Morpho-syntactic content

8 Morpho-syntactic content

This section explains how to attach morpho-syntactic content to word forms and how to define reusable tagsets to provide compact notations through tags and to control the validity of these contents.

The previous section explains how to enrich a document with morpho-syntactic annotations. However, it does not define the content of these annotations. What set of features and feature values should we use to express this content (within element wordForm) and with which meaning ?

Such a set is usually referred as a tagset specifying the content of possible annotations. However, the diversity of approaches and languages makes almost impossible the proposition of an unique tagset. More modestly or pragmatically, the current proposal seeks to provide mechanisms to define tagsets by relying on a Data Category Registry (DCR) and Feature Structures Representations (FSR).

An annotated document will therefore be completed by either adding or referring to a tagset.

8.1 Using feature structures

A word form may be completed by a morpho-syntactic content defining its linguistic nature and its grammatical function in its current context. This content is expressed using Feature Structures, following the recommendation of ISO 24610 Part 1 document on “Feature Structure Representation” [FSR]. In first approximation, a feature structure may attach one or several (possibly complex) values to linguistic properties (i.e., noun to part of speech, present to tense, indicative to mood, ...).

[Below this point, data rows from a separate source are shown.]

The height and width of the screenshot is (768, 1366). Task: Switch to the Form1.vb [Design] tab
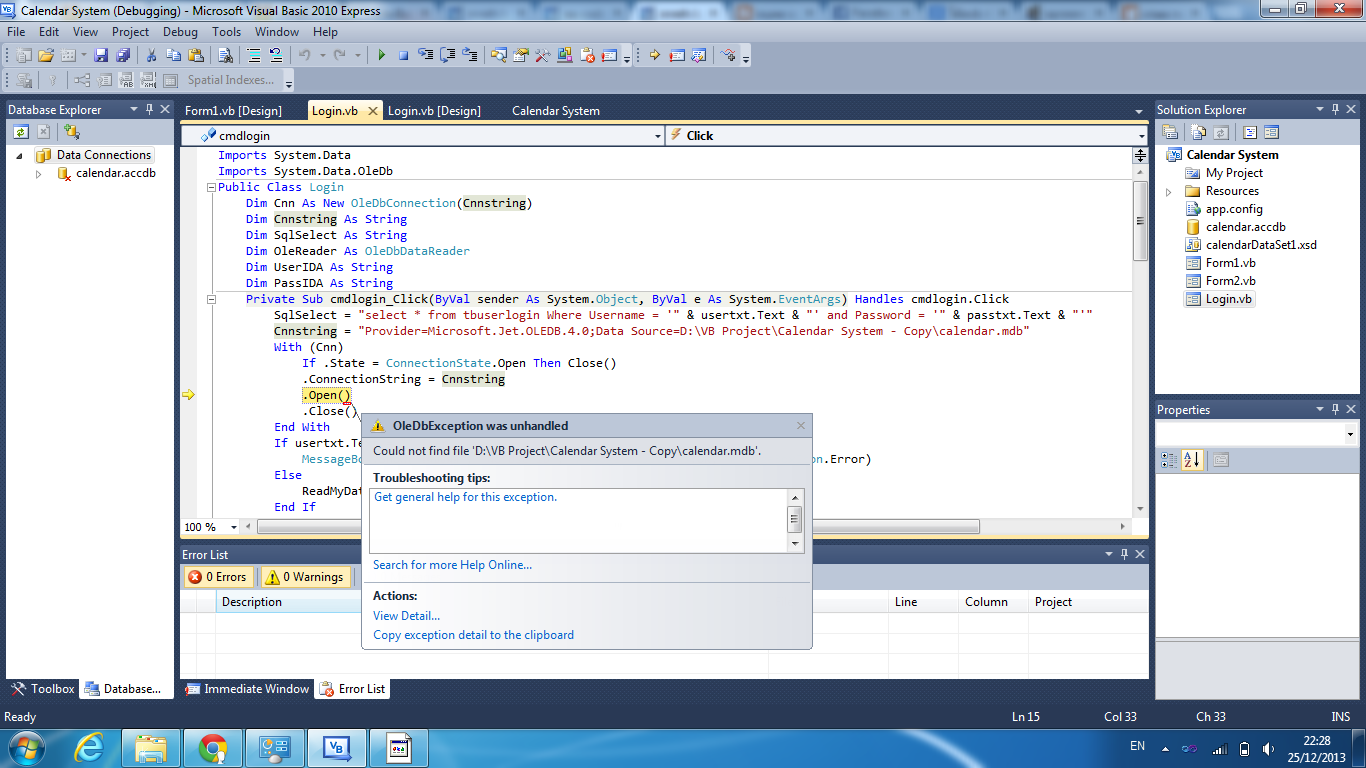pos(233,111)
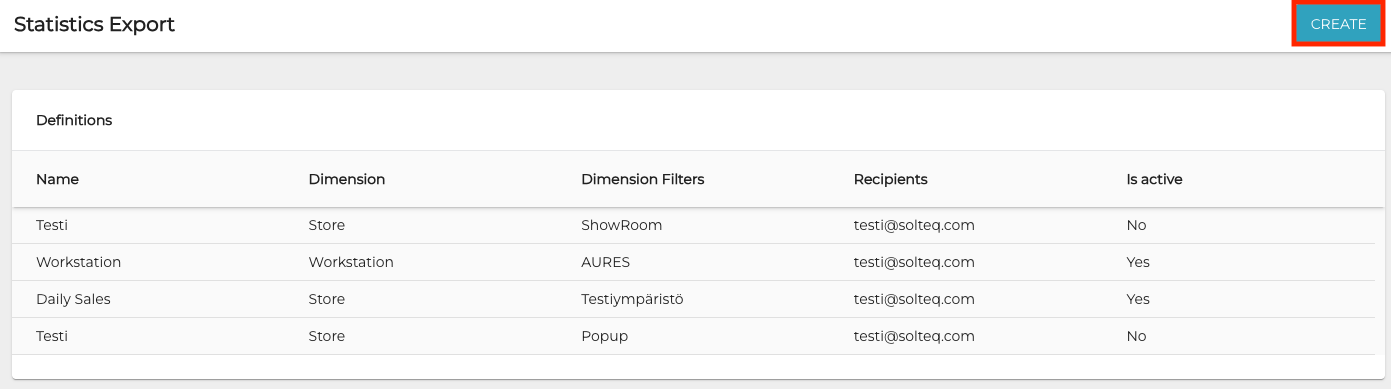1391x389 pixels.
Task: Click Dimension Filters column header
Action: [643, 179]
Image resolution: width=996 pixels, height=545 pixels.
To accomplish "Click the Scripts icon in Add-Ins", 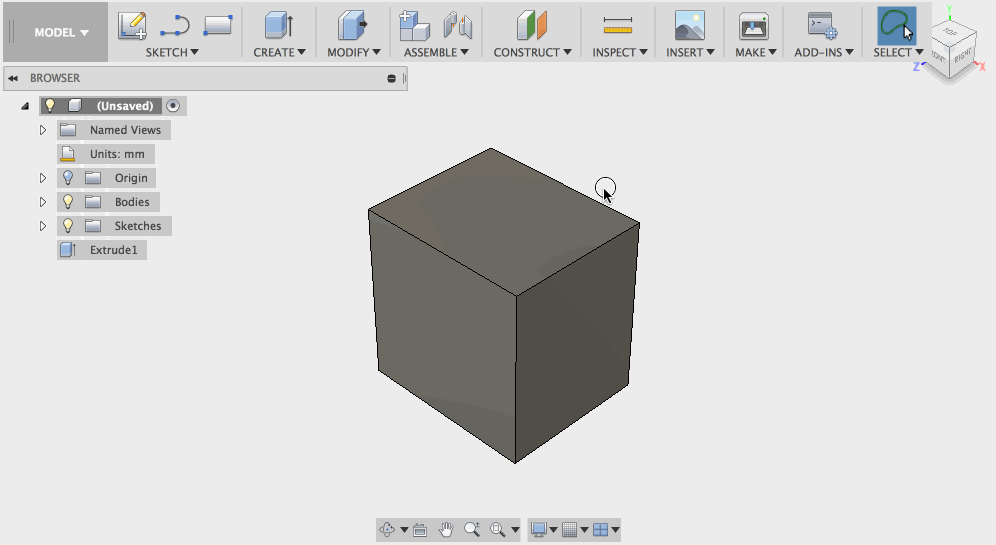I will [x=822, y=26].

<token id="t0">belle</token> <wordForm entry="urn:lexicon:fr:beau" lemma="beau" tokens="t0"> <fs> <f name="pos"><symbol value="adjective"/></f> <f name="adj_type"><symbol value="qualifier"/></f> <f name="gender"><symbol value="feminine"/></f> <f name="number"><symbol value="singular"/></f> </fs> </wordForm>

The feature structure content attached to a word form may also provides additional information of interest about a word form.

8.2 Compact morpho-syntactic tags

FSR proposal provides ways for the compact representation of feature structures, by relying on libraries naming feature values and feature specifications (a feature specification being a pair formed by a feature and a value). These names may be used in wordForm attribute tag to get compact tags, following a standard practice in the NLP community.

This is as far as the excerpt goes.